La crise nous « fait vivre en accéléré le scénario que nous pensions voir se réaliser sur les 15 prochaines années ». C’est par ces mots que Xavier Lépine, président du directoire de La Française, commence sa Lettre de fin mars 2020.

Dans sa Lettre intitulé « Il n’y a pas de planète B », Xavier Lépine, président du directoire du groupe La Française, nous parle d’une crise qui, selon lui, nous fait vivre en accéléré le scénario des 15 prochaines années. « Lorsque les climatologues nous interpellaient dans les années 2000 sur les conséquences du réchauffement climatique, souligne-t-il, la sensibilité des décideurs politiques et économiques était proche de zéro, la préférence pour le présent étant dominante.
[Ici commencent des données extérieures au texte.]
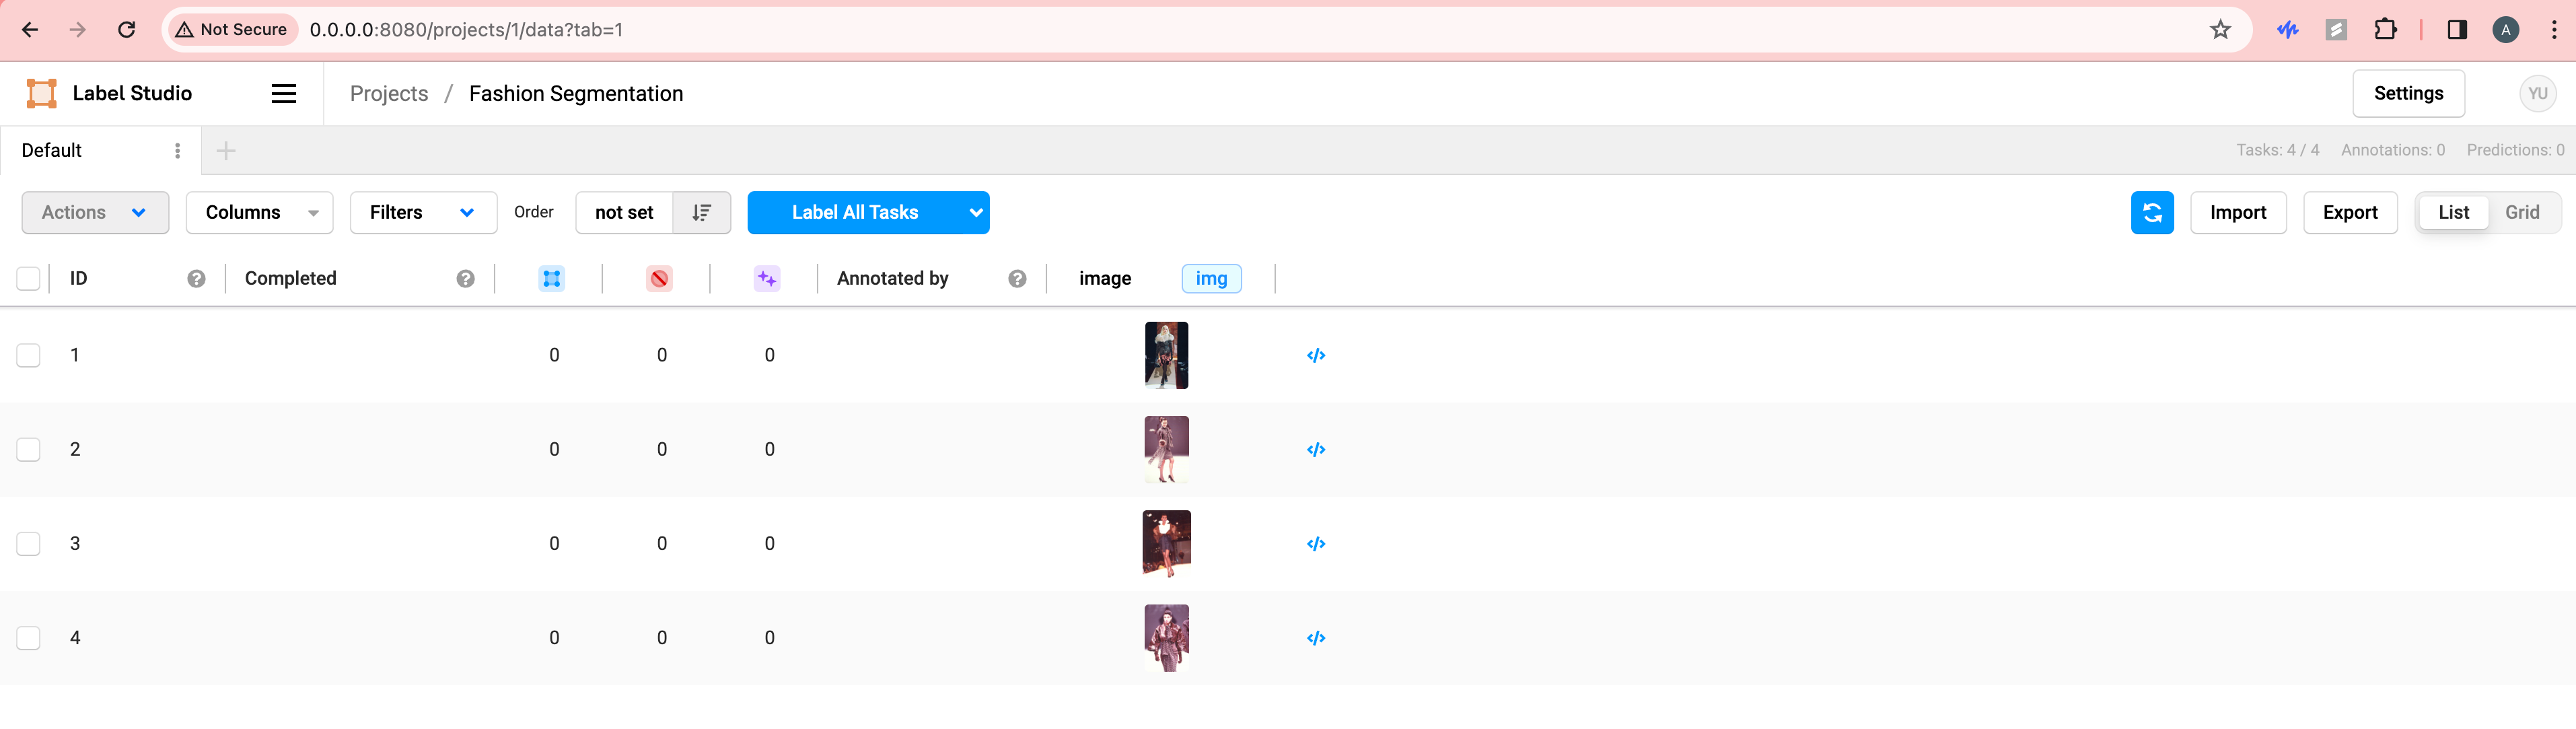This screenshot has width=2576, height=729.
Task: Click the blue refresh data icon
Action: click(2151, 212)
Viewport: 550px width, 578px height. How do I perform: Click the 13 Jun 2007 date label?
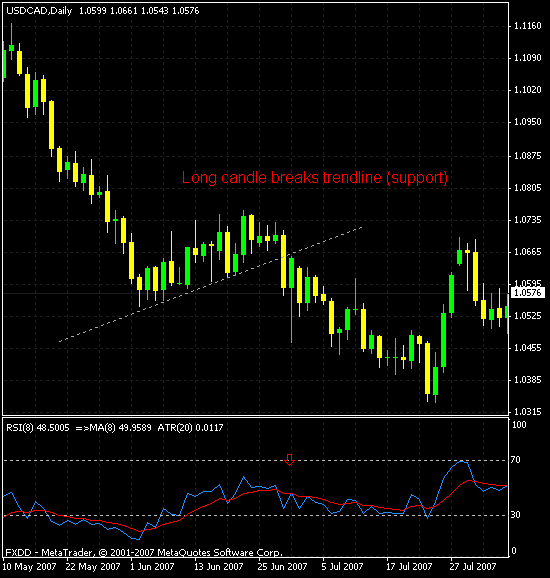pos(219,566)
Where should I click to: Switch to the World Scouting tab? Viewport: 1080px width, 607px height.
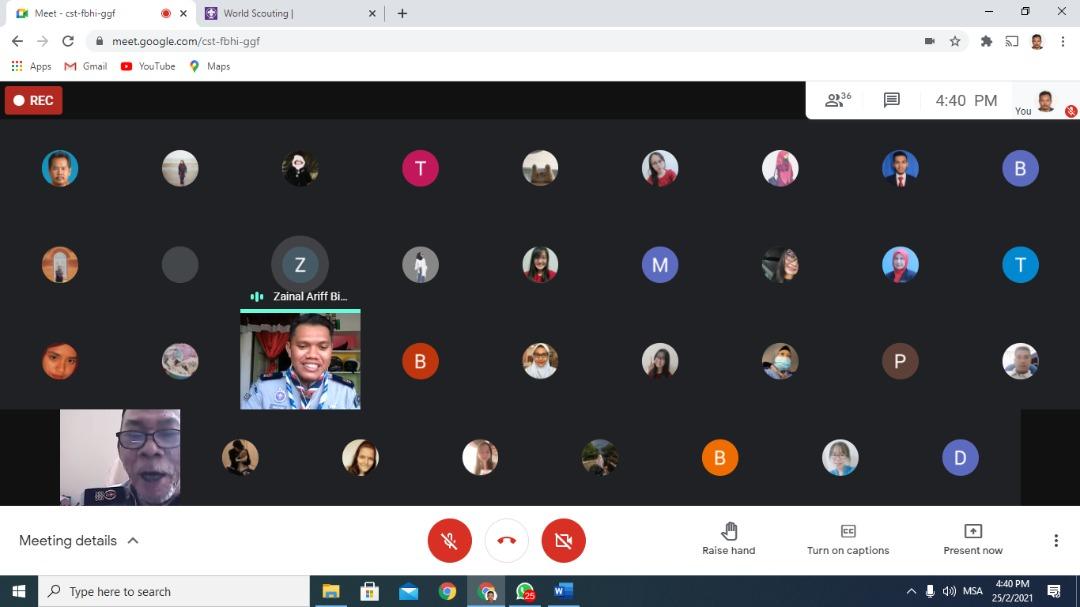(x=285, y=13)
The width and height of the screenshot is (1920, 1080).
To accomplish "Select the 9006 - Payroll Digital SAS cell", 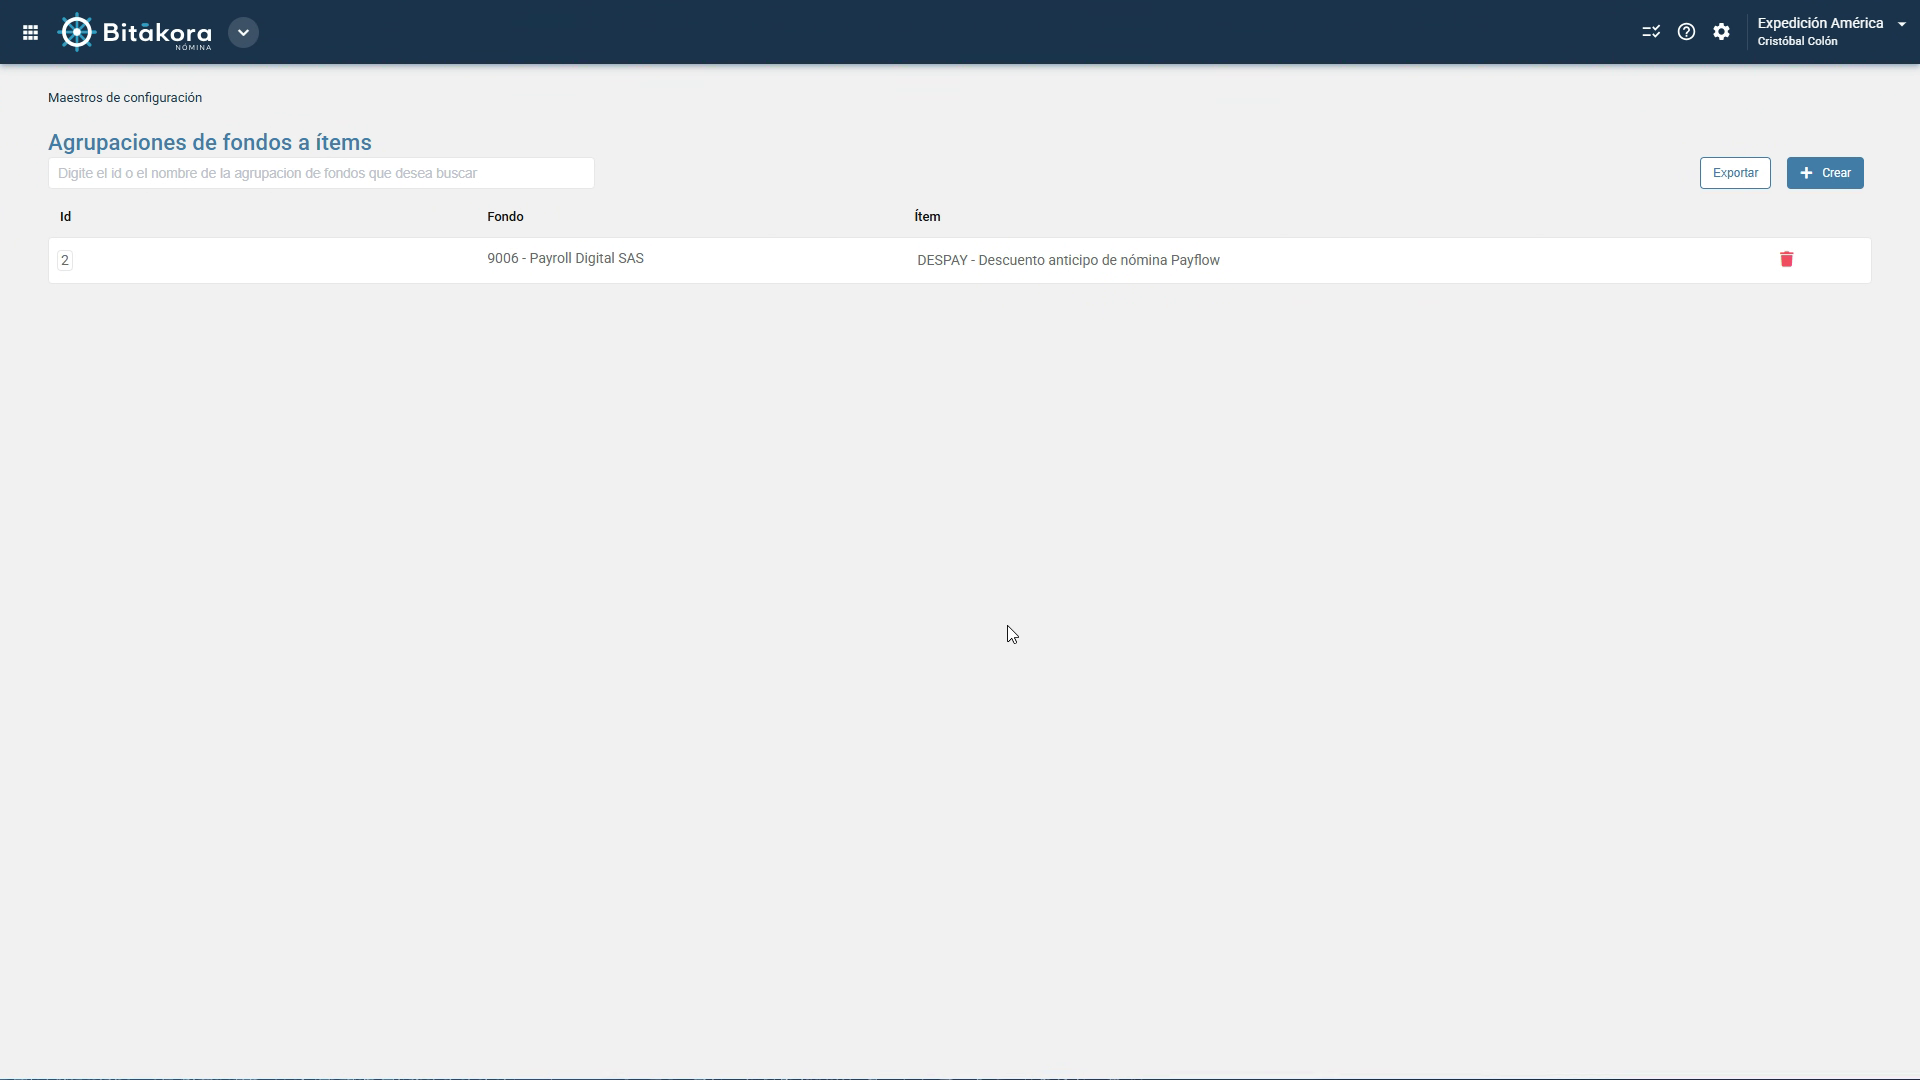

Depuis la Cop21, les climatologues ont réussi à convaincre les politiques de l’urgence climatique. »

Les acteurs économiques intègrent dans leurs stratégie la nécessité d’une transition énergétique et écologique (relocalisation, circuits courts, etc.). Le coût de cette transition, au moins dans sa dimension carbone, est estimé par le GIEC à 50 € la tonne, soit 2 000 Md€ d’investissements par an, équivalent à 2 % du PIB mondial ! Pour permettre un tel financement, les taux d’intérêt à long terme seraient « administrés » pour rester bas pendant au minimum cinq ans, le temps que les premiers investissements commencent à être rentables et que l’inflation « pointe son nez ». Dans les pays développés, le désordre engendré par la mondialisation questionne de plus en plus les démocraties. Les actions « S » de l’ISR et de l’ESG « paraissent bien timides » pour résoudre les inégalités. En 40 ans, les prix à la consommation ont été multipliés par 3,5 et le SMIC par 4, mais l’immobilier résidentiel par 10 dans les zones tendues et le MSCI Monde par 33…».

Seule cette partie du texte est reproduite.